Input rows:
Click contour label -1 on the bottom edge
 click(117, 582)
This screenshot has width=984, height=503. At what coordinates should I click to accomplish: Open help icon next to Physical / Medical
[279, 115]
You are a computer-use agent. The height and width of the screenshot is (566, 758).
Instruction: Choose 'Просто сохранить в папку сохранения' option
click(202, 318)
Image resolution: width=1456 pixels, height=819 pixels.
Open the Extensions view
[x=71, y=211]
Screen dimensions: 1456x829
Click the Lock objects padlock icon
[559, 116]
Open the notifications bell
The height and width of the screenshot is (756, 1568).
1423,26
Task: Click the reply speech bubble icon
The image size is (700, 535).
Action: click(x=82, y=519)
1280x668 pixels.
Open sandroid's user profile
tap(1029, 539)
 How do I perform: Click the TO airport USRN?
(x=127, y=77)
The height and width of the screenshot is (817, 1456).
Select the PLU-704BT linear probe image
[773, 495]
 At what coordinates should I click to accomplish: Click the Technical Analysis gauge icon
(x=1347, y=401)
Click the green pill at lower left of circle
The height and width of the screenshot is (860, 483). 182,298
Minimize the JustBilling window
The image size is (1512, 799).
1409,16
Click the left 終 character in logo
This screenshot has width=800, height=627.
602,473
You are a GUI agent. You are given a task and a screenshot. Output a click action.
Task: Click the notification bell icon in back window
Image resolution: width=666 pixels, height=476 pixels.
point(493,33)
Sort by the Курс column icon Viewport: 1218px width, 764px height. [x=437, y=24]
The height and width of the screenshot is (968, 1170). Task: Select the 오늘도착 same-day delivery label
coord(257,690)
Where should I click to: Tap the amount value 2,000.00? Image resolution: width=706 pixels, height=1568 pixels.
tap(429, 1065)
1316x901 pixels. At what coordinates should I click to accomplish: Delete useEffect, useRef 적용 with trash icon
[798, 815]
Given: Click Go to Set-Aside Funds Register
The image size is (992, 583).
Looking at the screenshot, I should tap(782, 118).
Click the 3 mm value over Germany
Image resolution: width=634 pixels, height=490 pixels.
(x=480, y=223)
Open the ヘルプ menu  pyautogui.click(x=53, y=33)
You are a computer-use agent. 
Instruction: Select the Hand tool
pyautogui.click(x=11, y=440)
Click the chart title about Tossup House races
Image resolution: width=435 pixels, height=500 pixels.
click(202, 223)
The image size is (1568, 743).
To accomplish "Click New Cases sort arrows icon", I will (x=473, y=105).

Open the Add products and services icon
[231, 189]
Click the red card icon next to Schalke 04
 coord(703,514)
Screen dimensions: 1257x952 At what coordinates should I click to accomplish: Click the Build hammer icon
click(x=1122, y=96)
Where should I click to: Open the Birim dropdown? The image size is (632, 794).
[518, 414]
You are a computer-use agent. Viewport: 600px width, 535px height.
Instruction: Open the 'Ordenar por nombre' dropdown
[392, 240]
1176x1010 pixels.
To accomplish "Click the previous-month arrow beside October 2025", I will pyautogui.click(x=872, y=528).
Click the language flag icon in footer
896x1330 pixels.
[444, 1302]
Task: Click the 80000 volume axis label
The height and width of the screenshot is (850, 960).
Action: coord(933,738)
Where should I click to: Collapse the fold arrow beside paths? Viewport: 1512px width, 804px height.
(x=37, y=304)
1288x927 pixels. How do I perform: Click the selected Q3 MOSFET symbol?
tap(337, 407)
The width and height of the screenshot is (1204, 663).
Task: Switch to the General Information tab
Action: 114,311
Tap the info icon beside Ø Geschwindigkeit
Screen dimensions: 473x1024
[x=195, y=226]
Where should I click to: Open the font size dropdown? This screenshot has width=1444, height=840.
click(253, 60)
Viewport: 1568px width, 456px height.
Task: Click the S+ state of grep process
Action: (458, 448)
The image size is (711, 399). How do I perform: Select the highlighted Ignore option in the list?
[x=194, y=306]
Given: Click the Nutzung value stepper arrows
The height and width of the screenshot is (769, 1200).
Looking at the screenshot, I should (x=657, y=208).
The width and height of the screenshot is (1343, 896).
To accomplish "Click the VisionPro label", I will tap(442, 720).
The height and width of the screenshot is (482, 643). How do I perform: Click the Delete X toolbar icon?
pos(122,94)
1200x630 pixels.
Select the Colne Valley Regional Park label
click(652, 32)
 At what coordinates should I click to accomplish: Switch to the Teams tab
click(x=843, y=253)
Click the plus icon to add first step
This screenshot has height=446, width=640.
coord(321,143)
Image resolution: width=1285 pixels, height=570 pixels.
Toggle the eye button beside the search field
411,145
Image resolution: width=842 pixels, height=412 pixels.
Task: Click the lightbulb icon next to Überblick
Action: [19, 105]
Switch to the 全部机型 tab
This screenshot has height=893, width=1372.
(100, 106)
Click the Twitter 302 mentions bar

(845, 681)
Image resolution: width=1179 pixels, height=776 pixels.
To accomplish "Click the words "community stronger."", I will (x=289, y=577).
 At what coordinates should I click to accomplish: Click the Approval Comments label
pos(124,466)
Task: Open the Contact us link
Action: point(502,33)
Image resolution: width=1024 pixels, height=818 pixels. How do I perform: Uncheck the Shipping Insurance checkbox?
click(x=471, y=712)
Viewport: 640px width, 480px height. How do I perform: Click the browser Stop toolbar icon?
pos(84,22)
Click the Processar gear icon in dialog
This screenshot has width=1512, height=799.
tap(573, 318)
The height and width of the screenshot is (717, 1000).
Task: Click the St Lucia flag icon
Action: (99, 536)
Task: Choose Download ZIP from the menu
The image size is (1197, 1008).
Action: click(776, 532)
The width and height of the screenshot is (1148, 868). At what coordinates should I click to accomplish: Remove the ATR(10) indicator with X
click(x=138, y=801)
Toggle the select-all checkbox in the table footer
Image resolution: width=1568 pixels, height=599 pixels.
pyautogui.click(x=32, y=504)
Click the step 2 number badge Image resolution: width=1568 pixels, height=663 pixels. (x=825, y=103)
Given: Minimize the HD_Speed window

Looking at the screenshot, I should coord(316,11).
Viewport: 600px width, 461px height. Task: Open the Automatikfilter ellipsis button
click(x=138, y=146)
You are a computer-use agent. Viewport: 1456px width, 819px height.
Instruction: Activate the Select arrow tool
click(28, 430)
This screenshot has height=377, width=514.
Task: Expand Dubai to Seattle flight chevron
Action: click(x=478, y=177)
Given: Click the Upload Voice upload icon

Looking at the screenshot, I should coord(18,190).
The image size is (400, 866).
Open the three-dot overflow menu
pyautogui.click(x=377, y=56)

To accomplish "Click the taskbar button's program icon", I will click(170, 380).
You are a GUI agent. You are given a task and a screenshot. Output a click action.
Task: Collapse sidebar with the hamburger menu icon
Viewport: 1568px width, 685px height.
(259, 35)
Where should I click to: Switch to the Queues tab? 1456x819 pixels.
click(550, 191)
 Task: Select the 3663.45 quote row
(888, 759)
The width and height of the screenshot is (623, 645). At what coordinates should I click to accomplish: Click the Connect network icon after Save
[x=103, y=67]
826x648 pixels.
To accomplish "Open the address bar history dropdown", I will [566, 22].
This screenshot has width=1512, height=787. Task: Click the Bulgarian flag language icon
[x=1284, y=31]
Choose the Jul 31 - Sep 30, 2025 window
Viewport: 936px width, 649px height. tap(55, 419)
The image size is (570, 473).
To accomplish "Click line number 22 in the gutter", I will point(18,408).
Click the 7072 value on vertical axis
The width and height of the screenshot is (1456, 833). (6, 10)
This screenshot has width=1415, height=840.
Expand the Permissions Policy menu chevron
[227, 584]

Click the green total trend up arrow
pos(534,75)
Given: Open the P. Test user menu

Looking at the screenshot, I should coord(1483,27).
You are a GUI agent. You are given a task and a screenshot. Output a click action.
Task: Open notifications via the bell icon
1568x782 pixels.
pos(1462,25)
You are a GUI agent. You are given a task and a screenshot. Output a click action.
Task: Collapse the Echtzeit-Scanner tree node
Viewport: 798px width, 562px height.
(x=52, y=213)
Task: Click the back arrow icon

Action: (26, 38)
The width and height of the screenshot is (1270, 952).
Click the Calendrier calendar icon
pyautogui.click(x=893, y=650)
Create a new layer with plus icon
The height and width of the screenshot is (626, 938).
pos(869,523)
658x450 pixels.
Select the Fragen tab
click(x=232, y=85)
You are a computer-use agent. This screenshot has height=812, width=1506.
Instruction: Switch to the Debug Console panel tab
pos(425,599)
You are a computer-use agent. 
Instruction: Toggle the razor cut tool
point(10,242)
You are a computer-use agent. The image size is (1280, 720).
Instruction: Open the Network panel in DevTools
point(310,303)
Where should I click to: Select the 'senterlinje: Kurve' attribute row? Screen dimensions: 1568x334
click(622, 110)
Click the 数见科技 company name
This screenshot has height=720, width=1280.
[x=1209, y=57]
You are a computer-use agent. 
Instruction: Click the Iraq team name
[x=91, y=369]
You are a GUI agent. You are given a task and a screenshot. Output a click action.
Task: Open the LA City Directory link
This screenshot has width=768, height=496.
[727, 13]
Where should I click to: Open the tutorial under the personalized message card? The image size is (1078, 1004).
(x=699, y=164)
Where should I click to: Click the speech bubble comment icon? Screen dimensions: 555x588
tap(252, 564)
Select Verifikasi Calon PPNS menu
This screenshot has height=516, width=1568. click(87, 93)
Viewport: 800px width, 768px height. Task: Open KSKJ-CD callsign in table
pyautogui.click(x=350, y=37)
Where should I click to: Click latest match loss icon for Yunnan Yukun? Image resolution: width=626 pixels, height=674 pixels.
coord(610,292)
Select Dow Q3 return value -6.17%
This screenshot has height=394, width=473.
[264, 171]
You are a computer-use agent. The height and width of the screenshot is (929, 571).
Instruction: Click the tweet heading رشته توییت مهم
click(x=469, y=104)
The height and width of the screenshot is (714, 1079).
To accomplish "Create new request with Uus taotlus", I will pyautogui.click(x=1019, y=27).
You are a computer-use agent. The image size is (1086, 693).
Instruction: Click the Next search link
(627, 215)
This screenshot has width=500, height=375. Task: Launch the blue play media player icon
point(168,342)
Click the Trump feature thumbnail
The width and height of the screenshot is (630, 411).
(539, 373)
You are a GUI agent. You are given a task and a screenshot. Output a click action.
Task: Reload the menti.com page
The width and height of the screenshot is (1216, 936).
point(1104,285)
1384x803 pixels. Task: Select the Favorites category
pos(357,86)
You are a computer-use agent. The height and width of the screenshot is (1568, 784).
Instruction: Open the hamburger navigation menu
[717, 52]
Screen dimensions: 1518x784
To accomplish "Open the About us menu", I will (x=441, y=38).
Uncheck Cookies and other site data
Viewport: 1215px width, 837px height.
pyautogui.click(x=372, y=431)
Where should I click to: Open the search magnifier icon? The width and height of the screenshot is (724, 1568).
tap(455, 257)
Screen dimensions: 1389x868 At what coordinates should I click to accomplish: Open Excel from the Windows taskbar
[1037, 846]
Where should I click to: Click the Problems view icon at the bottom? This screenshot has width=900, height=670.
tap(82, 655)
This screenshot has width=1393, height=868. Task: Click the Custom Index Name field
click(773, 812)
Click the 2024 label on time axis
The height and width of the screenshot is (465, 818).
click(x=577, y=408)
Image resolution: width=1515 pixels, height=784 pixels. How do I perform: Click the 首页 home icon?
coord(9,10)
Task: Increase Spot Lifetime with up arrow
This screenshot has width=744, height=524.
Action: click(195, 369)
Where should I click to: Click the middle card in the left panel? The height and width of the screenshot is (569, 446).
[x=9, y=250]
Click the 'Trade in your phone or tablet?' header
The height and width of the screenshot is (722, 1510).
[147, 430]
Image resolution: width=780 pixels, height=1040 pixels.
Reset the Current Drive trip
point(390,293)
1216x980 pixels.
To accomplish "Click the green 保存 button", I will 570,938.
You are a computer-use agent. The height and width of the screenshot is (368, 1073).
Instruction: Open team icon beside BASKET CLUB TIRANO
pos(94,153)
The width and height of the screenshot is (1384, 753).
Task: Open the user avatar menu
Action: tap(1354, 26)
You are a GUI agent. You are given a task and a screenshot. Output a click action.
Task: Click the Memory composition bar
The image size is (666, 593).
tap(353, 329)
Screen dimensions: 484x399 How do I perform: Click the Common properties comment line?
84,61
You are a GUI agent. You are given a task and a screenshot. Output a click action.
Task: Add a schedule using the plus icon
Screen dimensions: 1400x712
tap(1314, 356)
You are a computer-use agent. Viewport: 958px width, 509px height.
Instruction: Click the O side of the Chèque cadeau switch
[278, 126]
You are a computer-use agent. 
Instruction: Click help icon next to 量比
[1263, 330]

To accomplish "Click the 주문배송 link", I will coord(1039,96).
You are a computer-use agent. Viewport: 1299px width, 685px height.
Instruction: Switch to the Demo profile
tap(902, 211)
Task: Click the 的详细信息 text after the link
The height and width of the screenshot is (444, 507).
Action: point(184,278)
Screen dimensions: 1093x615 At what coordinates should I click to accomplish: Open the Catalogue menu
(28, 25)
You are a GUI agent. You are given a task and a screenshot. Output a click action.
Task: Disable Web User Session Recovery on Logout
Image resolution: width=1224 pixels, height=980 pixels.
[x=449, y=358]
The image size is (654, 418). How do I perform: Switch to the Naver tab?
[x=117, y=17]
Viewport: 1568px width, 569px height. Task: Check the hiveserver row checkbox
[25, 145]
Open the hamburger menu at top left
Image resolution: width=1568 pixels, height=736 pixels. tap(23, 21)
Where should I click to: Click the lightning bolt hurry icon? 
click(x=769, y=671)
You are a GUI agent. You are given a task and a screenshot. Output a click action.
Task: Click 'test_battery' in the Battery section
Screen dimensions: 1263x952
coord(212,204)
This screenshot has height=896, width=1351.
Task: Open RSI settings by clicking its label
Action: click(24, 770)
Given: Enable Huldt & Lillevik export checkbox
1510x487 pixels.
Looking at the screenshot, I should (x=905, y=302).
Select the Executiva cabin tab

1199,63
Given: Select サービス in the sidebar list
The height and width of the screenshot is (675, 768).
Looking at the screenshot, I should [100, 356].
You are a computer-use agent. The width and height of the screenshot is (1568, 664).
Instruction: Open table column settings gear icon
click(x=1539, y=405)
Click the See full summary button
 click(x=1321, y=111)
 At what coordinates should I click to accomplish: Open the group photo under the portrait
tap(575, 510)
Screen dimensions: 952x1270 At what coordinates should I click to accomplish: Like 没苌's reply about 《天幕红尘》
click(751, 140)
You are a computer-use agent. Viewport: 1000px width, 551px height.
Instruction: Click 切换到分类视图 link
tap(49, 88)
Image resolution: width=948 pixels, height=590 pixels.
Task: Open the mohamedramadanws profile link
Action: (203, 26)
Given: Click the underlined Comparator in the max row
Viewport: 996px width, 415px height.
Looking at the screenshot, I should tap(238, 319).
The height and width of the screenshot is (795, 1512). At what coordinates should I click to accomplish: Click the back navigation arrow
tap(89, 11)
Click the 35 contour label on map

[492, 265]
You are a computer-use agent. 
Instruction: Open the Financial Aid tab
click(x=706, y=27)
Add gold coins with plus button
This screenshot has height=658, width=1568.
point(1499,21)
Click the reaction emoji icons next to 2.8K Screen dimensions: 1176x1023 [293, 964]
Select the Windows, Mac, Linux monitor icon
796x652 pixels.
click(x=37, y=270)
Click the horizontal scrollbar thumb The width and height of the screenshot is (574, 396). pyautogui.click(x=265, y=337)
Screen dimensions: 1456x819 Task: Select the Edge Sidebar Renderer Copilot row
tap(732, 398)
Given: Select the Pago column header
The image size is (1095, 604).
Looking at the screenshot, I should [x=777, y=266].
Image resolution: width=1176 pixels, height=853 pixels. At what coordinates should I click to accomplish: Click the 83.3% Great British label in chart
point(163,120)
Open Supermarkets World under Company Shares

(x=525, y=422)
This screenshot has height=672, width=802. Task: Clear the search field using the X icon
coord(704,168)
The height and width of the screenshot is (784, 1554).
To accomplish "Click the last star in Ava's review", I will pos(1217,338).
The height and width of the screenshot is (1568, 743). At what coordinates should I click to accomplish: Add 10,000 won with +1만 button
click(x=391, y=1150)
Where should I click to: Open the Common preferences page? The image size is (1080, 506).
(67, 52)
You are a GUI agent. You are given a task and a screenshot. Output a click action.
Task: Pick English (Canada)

Written task: Reproduce the lines from the one containing "Where should I click to: Open the Common" through the end of the records, swapping "Common" for "General" and keeping everything else the same.

Finished answer:
Where should I click to: Open the General preferences page? The image size is (1080, 506).
(67, 52)
You are a GUI agent. You are given a task and a screenshot. Output a click action.
Task: Pick English (Canada)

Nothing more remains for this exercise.